Thank God For Air!

Posted by on Aug 17, 2012 in Articles | 0 comments

When you get up in the morning, take in a deep breath and then gently blow it outward across your hand. What you feel moving across your hand is air. Now take another deep breath and thank God for air!

You probably already know that you need air to live – just hold your breath for a few seconds and you will quickly understand just how much you need the oxygen in air to live! However, air is much more than just oxygen and does many things for us besides enabling us to breathe. Air is one of the main things that make life on Earth possible.

We live in a protective blanket of air that surrounds the Earth. This air is called the atmosphere. The Earth’s atmosphere is made up of different invisible gases. Most of the gases in the air are nitrogen (78%) and oxygen (21%). There are also small amounts of argon gas (0.97%) and carbon dioxide (0.03%).  Besides gases, all air carries tiny specks of dust, salts from the sea, volcanic ash, ice crystals, and pollution. Air also contains water vapor.

All living things need the gases found in air in order to live. People and animals use the oxygen they breathe in to turn food into energy that the body can use. Carbon dioxide is released when we breathe out. By a process called photosynthesis, plants take in carbon dioxide from the air plus water from the ground and use them to make food and oxygen (which goes out into the air). Air also has nitrogen, which plants need to grow.

**Directives:**
- a) From the article about air, reproduce the passage that begins with the words "You probably already" and ends after the words "contains water vapor.".
- b) According to the article about air, why do people and animals need the oxygen they breathe in? Answer in one to three sentences.

[Extracted records]
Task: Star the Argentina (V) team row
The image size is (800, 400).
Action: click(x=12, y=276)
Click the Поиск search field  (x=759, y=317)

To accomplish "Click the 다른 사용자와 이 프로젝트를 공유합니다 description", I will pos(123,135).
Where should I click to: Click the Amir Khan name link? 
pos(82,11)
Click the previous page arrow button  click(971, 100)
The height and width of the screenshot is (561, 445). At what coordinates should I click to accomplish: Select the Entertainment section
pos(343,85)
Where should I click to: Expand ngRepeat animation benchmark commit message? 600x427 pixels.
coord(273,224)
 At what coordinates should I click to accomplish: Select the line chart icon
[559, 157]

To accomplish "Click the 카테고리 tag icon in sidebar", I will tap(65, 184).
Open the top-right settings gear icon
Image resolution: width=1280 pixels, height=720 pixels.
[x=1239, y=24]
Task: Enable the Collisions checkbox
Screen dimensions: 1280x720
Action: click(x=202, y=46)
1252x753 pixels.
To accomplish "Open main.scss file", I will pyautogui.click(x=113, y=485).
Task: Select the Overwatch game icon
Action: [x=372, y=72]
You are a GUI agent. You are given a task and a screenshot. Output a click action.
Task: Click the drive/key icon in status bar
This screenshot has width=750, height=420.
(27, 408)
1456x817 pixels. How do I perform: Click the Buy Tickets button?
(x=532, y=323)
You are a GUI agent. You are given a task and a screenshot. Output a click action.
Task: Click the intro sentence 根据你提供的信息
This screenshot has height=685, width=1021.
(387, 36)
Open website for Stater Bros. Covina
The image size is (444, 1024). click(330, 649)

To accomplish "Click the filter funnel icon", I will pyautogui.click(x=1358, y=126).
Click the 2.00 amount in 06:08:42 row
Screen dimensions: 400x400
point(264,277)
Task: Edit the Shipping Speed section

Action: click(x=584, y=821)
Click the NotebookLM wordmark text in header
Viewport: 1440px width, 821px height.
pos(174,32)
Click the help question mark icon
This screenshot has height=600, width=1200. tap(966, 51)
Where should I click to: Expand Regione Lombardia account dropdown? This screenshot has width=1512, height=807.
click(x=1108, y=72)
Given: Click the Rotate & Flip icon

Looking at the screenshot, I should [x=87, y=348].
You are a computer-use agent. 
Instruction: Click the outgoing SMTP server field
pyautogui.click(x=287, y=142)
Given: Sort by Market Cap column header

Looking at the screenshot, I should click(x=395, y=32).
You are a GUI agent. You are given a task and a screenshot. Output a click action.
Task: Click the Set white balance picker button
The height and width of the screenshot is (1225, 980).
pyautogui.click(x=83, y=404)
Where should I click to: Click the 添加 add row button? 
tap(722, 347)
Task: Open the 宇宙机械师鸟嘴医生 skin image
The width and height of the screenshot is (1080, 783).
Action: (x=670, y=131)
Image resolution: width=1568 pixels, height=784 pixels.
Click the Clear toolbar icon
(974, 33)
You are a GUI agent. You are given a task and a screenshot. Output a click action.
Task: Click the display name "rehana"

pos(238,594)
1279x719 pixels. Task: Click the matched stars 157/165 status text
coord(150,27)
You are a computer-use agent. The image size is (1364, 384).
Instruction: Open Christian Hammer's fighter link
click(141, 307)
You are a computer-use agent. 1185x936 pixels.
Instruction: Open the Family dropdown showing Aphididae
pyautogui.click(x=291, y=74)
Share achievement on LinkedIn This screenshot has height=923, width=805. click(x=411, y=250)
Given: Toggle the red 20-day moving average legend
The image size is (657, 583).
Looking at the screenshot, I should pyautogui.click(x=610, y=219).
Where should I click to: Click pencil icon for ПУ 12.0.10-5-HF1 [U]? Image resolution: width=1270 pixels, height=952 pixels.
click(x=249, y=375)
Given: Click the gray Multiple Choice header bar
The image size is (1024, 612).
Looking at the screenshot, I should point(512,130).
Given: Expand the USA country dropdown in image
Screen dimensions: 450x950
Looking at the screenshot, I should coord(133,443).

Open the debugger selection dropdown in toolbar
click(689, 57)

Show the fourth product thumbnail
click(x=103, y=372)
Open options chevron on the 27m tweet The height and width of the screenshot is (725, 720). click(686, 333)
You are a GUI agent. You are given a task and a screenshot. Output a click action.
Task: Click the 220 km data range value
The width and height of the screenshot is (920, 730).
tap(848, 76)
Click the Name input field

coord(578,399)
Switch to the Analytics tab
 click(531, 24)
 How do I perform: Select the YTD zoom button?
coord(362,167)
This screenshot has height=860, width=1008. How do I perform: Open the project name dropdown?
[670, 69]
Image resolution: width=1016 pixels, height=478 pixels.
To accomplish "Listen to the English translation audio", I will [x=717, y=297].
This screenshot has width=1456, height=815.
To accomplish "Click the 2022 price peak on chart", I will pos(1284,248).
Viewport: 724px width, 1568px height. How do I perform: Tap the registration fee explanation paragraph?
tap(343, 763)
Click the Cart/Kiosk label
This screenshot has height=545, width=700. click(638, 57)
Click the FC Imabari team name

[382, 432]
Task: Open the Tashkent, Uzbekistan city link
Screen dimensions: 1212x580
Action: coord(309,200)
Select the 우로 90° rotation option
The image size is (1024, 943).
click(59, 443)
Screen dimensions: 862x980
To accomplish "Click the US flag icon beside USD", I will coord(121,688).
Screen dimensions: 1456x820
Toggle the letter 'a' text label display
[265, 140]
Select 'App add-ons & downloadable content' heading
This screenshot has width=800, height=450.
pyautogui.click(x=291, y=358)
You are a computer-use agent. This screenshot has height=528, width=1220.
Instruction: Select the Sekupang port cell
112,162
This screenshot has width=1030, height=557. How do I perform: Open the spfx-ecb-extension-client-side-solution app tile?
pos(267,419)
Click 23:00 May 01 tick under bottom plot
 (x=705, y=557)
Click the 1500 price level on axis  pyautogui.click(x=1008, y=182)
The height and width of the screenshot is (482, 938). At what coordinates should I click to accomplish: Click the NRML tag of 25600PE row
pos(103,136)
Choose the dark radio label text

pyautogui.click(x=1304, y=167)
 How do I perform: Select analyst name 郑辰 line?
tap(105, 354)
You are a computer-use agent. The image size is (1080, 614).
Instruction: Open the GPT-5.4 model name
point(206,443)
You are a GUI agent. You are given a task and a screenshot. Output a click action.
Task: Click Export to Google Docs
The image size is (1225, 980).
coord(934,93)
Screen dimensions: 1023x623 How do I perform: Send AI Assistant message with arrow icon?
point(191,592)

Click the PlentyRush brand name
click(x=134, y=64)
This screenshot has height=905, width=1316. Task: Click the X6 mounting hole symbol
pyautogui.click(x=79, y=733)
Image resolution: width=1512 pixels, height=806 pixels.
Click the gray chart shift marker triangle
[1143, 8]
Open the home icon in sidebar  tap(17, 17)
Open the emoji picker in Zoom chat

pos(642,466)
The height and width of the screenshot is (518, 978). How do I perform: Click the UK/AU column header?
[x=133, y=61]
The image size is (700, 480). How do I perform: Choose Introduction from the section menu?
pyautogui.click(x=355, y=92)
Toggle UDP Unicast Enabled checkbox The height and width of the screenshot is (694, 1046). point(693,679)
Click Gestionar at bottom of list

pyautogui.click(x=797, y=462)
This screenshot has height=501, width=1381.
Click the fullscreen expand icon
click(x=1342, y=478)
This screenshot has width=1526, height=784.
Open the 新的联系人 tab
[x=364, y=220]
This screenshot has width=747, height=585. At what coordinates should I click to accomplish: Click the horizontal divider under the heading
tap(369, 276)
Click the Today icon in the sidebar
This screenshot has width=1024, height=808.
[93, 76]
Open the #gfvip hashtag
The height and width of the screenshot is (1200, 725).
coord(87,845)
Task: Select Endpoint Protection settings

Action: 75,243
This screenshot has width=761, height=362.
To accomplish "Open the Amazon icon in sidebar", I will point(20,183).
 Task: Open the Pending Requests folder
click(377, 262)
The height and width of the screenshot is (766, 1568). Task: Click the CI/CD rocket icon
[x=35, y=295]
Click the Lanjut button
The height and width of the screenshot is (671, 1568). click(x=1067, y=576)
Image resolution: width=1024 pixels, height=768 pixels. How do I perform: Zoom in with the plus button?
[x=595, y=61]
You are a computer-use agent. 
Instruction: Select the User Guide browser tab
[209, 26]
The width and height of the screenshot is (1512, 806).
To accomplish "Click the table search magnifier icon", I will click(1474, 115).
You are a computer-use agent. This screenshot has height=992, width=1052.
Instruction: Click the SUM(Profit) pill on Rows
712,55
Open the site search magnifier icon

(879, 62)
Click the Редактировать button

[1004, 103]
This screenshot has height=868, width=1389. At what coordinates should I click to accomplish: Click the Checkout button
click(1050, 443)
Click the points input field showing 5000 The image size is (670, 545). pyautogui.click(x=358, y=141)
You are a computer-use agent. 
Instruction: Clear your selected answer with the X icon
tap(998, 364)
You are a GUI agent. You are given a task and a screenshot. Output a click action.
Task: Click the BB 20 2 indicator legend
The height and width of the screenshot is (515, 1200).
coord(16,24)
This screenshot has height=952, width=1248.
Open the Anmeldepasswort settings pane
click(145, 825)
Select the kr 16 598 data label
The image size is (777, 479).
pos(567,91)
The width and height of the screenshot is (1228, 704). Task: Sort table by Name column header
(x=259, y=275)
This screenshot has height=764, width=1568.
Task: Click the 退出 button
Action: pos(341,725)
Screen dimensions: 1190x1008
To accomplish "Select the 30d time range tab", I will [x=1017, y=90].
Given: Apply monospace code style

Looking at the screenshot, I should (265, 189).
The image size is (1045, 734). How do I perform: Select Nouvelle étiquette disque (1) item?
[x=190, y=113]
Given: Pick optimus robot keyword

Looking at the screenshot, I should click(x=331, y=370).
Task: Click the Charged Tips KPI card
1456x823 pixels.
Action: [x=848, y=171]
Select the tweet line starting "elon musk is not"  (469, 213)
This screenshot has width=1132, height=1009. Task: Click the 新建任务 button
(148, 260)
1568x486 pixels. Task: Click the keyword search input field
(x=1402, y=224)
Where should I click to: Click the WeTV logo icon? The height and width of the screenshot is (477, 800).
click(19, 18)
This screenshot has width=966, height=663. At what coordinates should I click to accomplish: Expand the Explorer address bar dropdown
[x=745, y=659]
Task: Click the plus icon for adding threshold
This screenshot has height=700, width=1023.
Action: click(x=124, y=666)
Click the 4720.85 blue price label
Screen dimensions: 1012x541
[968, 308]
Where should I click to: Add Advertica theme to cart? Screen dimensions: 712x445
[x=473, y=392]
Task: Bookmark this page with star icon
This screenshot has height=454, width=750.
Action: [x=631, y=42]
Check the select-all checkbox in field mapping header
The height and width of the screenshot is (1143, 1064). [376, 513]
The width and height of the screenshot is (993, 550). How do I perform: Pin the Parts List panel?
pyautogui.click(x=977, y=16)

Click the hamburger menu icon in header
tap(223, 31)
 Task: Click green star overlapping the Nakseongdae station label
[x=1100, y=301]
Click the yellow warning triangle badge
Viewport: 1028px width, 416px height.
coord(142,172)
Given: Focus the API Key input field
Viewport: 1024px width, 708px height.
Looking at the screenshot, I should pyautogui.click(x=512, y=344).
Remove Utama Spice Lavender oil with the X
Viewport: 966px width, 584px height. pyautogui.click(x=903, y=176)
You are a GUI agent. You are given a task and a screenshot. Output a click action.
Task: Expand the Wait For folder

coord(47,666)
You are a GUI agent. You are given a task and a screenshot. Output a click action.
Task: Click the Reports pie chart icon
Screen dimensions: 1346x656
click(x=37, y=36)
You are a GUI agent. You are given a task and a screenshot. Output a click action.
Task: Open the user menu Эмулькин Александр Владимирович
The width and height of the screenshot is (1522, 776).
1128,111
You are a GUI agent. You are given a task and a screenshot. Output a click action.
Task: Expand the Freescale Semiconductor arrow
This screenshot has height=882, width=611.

**Results for the exercise:**
- a)
You probably already know that you need air to live – just hold your breath for a few seconds and you will quickly understand just how much you need the oxygen in air to live! However, air is much more than just oxygen and does many things for us besides enabling us to breathe. Air is one of the main things that make life on Earth possible.

We live in a protective blanket of air that surrounds the Earth. This air is called the atmosphere. The Earth’s atmosphere is made up of different invisible gases. Most of the gases in the air are nitrogen (78%) and oxygen (21%). There are also small amounts of argon gas (0.97%) and carbon dioxide (0.03%).  Besides gases, all air carries tiny specks of dust, salts from the sea, volcanic ash, ice crystals, and pollution. Air also contains water vapor.

- b) People and animals use the oxygen they breathe in to turn food into energy that the body can use.